White House spreads ludicrous spin on Brett Kavanaugh: He's an abortion moderate!

Brett Kavanaugh clearly wants to end Roe. Donald Trump and Fox News want to lure you into believing otherwise

By Amanda Marcotte

Senior Writer

Published July 11, 2018 6:00AM (EDT)

Brett Kavanaugh stands with his family as Donald Trump announces him as his nominee to the Supreme Court in the East Room of the White House, July 9, 2018. (Getty/Saul Loeb)
Brett Kavanaugh stands with his family as Donald Trump announces him as his nominee to the Supreme Court in the East Room of the White House, July 9, 2018. (Getty/Saul Loeb)

After the first full day of coverage of Brett Kavanaugh, Donald Trump's nominee to replace Justice Anthony Kennedy on the Supreme Court, it's become clear how the White House plans to sell this pick to the public and the Senate: By falsely portraying Kavanaugh as a Kennedy-style moderate on social issues. Specifically, the White House and its propaganda machine are trying to convince people that Kavanaugh won't be the fifth vote to end abortion rights in America.

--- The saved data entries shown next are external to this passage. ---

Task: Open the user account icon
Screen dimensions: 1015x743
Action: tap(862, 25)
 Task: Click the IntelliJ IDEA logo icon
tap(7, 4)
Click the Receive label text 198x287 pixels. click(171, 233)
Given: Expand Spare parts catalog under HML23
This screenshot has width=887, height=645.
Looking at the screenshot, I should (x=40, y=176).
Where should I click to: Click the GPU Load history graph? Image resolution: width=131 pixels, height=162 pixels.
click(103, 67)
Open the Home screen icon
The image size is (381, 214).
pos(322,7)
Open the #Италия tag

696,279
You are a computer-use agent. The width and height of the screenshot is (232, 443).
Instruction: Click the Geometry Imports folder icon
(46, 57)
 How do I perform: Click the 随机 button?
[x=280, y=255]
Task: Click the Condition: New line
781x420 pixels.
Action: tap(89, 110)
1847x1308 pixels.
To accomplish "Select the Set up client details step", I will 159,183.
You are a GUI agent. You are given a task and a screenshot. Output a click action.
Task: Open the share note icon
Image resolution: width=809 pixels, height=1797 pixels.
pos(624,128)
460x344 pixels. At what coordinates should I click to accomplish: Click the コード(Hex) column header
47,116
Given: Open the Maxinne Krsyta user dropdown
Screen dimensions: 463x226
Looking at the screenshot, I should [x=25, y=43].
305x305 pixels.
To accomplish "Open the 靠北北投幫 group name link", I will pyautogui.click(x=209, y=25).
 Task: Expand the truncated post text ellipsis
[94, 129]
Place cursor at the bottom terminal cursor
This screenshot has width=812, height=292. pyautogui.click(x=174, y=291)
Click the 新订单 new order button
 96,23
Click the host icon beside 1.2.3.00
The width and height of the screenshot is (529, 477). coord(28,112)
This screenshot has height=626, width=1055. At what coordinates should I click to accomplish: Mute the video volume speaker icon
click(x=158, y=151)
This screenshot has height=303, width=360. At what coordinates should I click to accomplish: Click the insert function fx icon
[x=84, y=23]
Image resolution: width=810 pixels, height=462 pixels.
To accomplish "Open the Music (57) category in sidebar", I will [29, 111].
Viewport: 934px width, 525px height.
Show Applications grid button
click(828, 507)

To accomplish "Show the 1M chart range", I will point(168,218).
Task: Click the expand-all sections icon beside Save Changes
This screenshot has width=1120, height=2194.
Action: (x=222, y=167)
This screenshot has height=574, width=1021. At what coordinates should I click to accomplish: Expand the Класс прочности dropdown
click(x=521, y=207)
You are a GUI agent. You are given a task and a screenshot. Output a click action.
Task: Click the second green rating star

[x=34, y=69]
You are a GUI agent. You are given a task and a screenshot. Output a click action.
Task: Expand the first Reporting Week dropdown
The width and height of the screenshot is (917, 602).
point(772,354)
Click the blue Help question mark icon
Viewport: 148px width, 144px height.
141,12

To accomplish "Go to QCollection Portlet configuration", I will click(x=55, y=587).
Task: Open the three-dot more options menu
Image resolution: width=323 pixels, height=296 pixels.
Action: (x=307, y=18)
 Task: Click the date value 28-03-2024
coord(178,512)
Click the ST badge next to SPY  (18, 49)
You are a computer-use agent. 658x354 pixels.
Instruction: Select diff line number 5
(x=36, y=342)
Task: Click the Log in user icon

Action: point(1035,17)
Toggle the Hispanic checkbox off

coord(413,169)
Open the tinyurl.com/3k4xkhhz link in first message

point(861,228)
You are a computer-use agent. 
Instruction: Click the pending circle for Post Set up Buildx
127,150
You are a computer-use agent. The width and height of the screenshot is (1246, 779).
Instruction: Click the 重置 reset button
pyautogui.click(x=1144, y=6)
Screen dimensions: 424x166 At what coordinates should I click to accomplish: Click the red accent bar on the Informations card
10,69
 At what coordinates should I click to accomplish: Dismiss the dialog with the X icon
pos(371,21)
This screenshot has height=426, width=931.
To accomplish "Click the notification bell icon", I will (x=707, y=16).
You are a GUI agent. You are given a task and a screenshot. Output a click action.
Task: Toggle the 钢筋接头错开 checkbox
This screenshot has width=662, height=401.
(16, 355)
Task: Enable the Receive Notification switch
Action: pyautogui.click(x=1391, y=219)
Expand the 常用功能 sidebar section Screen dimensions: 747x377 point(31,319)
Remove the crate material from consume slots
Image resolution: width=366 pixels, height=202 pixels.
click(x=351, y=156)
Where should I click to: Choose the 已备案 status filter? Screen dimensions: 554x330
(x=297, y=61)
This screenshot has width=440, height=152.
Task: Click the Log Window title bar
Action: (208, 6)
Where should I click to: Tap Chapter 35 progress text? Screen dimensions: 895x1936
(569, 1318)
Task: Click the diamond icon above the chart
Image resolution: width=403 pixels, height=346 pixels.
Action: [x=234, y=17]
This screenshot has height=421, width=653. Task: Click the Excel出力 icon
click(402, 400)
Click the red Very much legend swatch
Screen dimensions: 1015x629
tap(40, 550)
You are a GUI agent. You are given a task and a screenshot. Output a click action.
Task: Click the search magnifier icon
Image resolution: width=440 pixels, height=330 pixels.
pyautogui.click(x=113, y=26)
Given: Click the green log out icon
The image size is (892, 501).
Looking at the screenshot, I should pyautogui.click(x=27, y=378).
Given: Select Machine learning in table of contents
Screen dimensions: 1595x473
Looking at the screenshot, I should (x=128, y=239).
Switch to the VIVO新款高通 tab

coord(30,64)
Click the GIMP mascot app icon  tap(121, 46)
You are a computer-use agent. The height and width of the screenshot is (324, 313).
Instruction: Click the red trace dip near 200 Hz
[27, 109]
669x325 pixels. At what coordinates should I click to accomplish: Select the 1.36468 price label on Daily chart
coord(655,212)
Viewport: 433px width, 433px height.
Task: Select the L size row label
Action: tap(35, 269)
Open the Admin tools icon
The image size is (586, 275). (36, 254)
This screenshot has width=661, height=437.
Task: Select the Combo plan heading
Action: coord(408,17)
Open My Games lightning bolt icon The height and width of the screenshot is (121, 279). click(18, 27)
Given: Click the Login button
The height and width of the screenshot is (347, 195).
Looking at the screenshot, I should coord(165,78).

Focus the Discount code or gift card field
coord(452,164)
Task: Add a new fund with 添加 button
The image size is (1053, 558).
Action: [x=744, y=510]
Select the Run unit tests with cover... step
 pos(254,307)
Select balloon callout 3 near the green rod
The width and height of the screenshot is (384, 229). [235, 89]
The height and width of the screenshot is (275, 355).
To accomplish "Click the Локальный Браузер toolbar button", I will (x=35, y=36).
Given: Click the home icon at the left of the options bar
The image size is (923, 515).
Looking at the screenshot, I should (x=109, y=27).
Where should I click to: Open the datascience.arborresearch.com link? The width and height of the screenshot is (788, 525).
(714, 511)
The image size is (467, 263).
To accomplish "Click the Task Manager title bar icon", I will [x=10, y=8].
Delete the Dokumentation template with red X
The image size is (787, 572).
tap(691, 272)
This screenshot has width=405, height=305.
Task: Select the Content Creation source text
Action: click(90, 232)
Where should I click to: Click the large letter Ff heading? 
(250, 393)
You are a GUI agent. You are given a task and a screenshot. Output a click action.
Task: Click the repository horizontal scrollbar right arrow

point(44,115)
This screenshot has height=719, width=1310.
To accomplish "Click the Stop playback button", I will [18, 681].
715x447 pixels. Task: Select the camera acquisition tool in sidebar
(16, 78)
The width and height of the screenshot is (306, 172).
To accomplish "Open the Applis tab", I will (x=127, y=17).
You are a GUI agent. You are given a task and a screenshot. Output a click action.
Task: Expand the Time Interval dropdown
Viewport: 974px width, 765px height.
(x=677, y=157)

Unfortunately, this narrative, which is almost certainly untrue, is already taking hold in some corners of the media and is likely to spread further. If Trump is successful, he may even lull some of this year's more vulnerable Democratic senators into voting for the man who -- as Trump repeatedly promised on the campaign trail -- is nearly certain to bring an end to Roe v. Wade.

The efforts to spin Kavanaugh as a friend to women kicked off during his speech accepting Trump's nomination, in which Kavanaugh emphasized that he accepts that women, at least the ones he knows, can have value outside of their capacity for reproduction. He called his mother a "trailblazer," talked up how his daughters play sports, noted that his wife worked in the White House under George W. Bush and said he is "proud that a majority of my law clerks have been women." He all but wore a tie printed with "#NotAllMen."

After Kavanaugh finished talking on Monday evening, White House messaging focused heavily on downplaying Trump's campaign promise to appoint justices who would overturn Roe v. Wade. White House officials, including Trump himself, told reporters that the topic of abortion rights wasn't even considered during the nomination process.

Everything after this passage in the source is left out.